Things to do =
- 1) In the commentary on Guam's tax refund bonds, for how many years does the bond offering defer principal payments?
- 2) Carry the commentary on Guam's tax refund bonds forward from its final sentence.
(Text Opens)
Yesterday, the governor’s tax refund bonds didn’t just pass muster, they got the highest rating ever in GovGuam history.

So much for the dire warnings about the bearish state of the bond market and the American economy in general!

Even as U.S. government bonds were getting their worst rating in history, our bonds went the opposite direction and got an unprecedented endorsement from the hardnosed rating agencies.

All those roadshow presentations must have really made an impact, for Standard & Poor’s and Fitch are very sober and conservative rating agencies that cannot be easily swayed.

This is where the governor’s background in the business world proved invaluable.

Due to his previous incarnation as a member of the business community, Calvo knew what rating agencies and financial institutions are looking for when assessing bonds.

Thus, even before the bonds were formally proposed, Adelup already went on a round of house cleaning – initiating a hiring freeze, cutting costs, and streamlining the government of Guam.

This, of course, is music to the ears of Fitch and S&P, which are notoriously fiscally conservative. As a result, it’s looking more likely that Calvo’s bonds would be well-received in the market and we will be getting our refunds just in time for Christmas.

Politically, this makes Calvo look like a saint. Not yet one year in office and he is now poised to do what many administrations have failed to do – give the people’s money back.

I have a suspicion that this is what Calvo was targeting all along. This is certainly a big coup for any politician’s first year in office.

Of course, it helps that the bond offering provides a deferral of principal payments for five years. That means any bad effects resulting from the bond borrowing won’t really be felt until after at least one 4-year Calvo term.

By that time, Calvo is betting on the buildup finally getting back on track and other sources of revenue coming in. In addition, the cost-cutting measures that Calvo initiated would have helped trim, if not eliminate, GovGuam’s perennial deficit.

All these initiatives, plus the other investments that the Calvo administration has been wooing through various trade missions could not only stabilize the economy but lead to another economic boom. If everything clicks in place, a Calvo re-election would be almost a shoo-in.

For the short-term, this also gives Calvo and the Republicans momentum going into next year’s senatorial election.
(Text Closes)
(Data segment Opens)
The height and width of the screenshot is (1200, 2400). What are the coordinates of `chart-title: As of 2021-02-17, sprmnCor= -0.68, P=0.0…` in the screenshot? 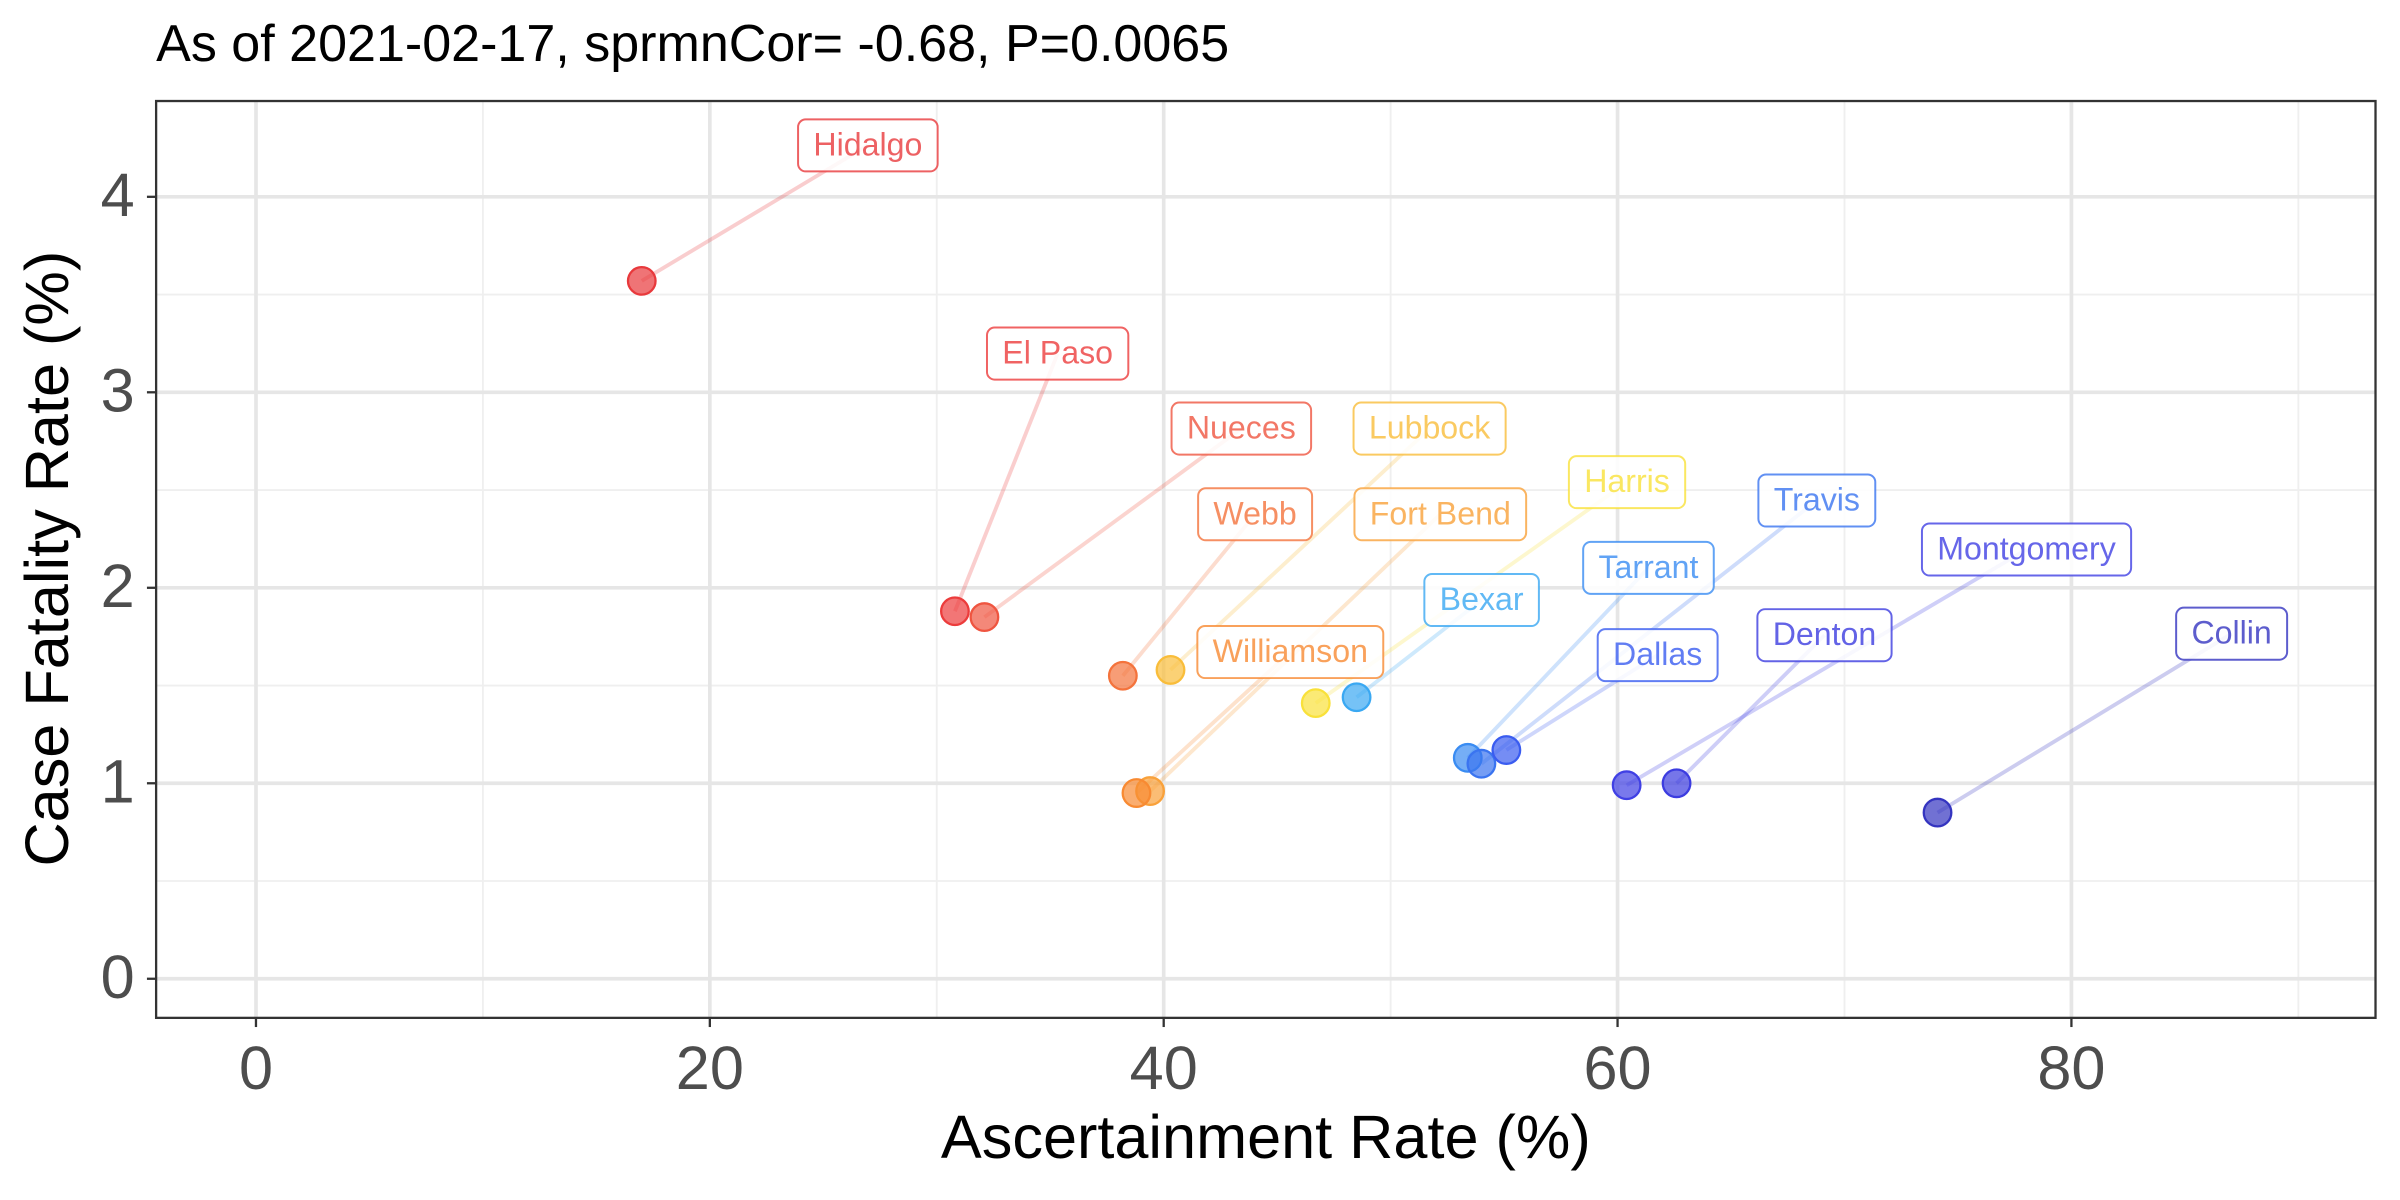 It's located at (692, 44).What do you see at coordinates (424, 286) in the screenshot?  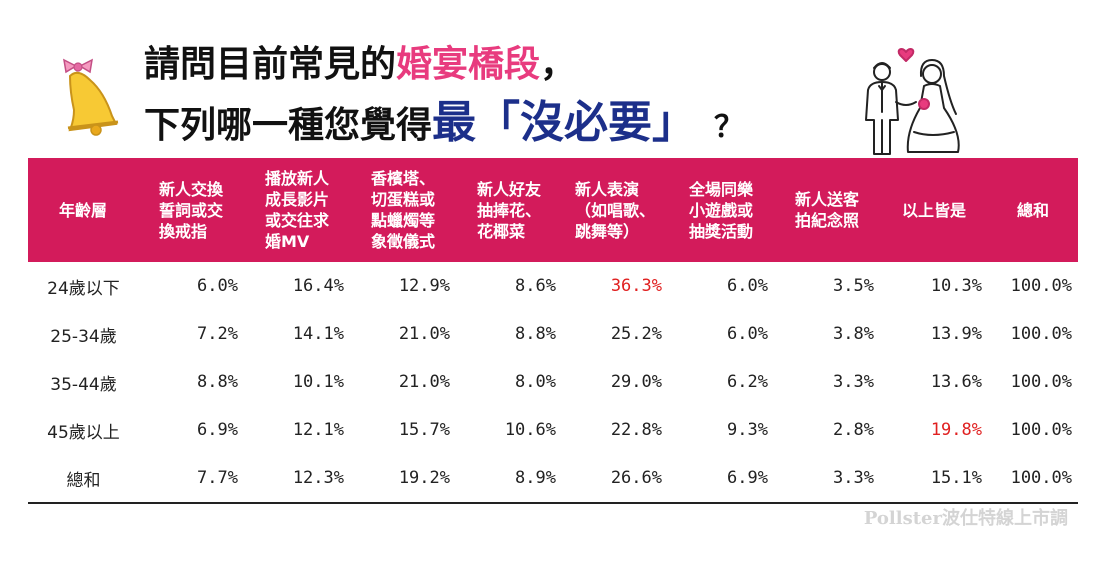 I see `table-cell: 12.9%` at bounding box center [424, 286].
(Data segment Closes)
Results of the exercise =
- 1) Five years.

- 2)
Remember the bitter debates between Calvo and the Democrats over this same bond? The unprecedented ratings given by Fitch and S&P now seem to have vindicated the governor and the senators who voted in favor of the bond float.

If the refunds are indeed given out by Christmas time, the senators who voted for the bond may have enough goodwill from the people to ride on until the November senatorial election.

The Governor’s Office, in a statement released immediately after the good news issued by the rating agencies, made sure that Calvo’s allies in the bond fight got their due.

“I really want to thank Senators Tony Ada, Frank Blas Jr., Chris Duenas, Judi Guthertz, Sam Mabini, Tina Muña-Barnes, Adolpho Palacios, Dennis Rodriguez Jr., Mana Silva Taijeron and Aline Yamashita for supporting what we proposed to do. They made the right decision, obviously. We just wish the legislative leadership would have authorized a bond that would take care of all tax refunds,” Calvo said.

Note that there are a couple of Democrats in that list, too. And note the pointed dig at the Legislature’s Democratic leadership, referring to the last minute revision made on the administration’s bond proposal.

For now, Calvo and the Republicans are on cloud nine and have the high ground politically.

But November 2012 is still a long way off and the Democrats, who will be choosing new leaders this month, may still pull a surprise.

Remember that the voters of Guam have notoriously short-term memories. By the time the senatorial election comes, all the good feelings brought about by the tax refund bond may very well be gone.